Provide your credentials to the assistant

You: "Twilio Account SID is ACxxxxxxxx, Auth Token is your_token, my number is +15550001234"

The agent stores the credentials in the encrypted vault and configures the voice-call plugin.

Set the inbound policy

You: "Accept calls from anyone"
You: "Only accept calls from +15559876543"
You: "Set a greeting: Hello, how can I help you?"

Inbound policies:

Policy	Behavior
`disabled`	Reject all inbound calls (default)
`open`	Accept calls from any number
`allowlist`	Accept calls only from numbers you specify
`pairing`	Unknown callers hear a pairing prompt

Restart the gateway

Voice call changes require a gateway restart to take effect.
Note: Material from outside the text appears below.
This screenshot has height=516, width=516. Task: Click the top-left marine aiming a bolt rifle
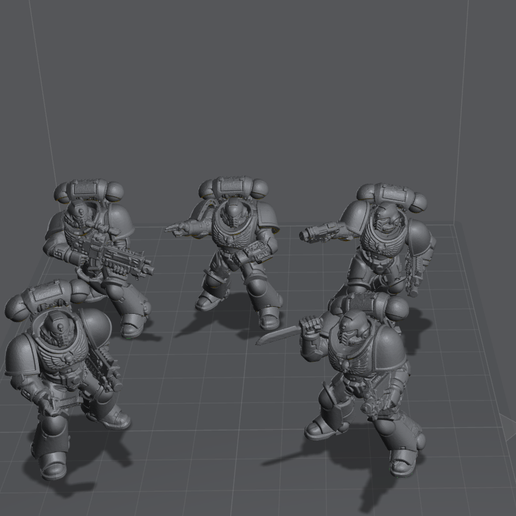[x=97, y=253]
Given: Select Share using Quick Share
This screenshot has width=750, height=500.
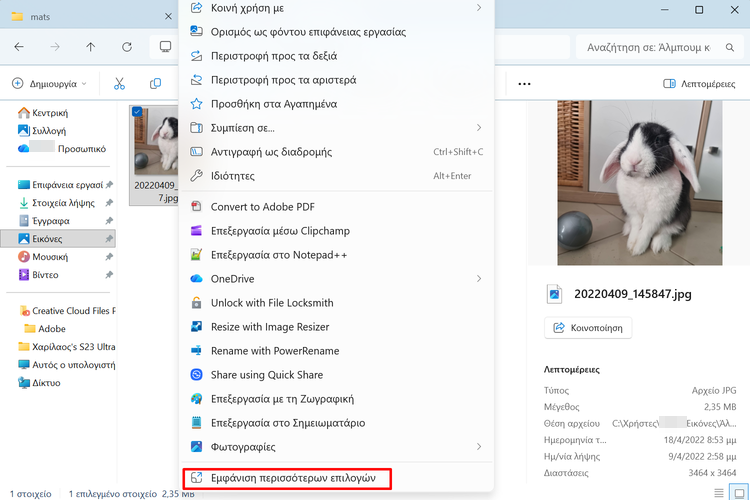Looking at the screenshot, I should pyautogui.click(x=266, y=375).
The agent will remind you.

Outbound calls

The assistant can initiate calls using the realtime_call tool. You can also ask for it conversationally:

You: "Call +15559876543 and remind them about tomorrow's appointment"
You: "Call +15559876543 and have a conversation about their order"

Two outbound modes:

Mode	Behavior
`notify`	Deliver the message, pause briefly, hang up. Good for reminders.
`conversation`	Deliver the message, listen for a response, continue the call.

Local TTS with Kokoro

Kokoro is an on-device text-to-speech engine included with GenosOS. When used for voice calls, no audio is sent to any cloud service — the TTS runs entirely on your machine’s CPU.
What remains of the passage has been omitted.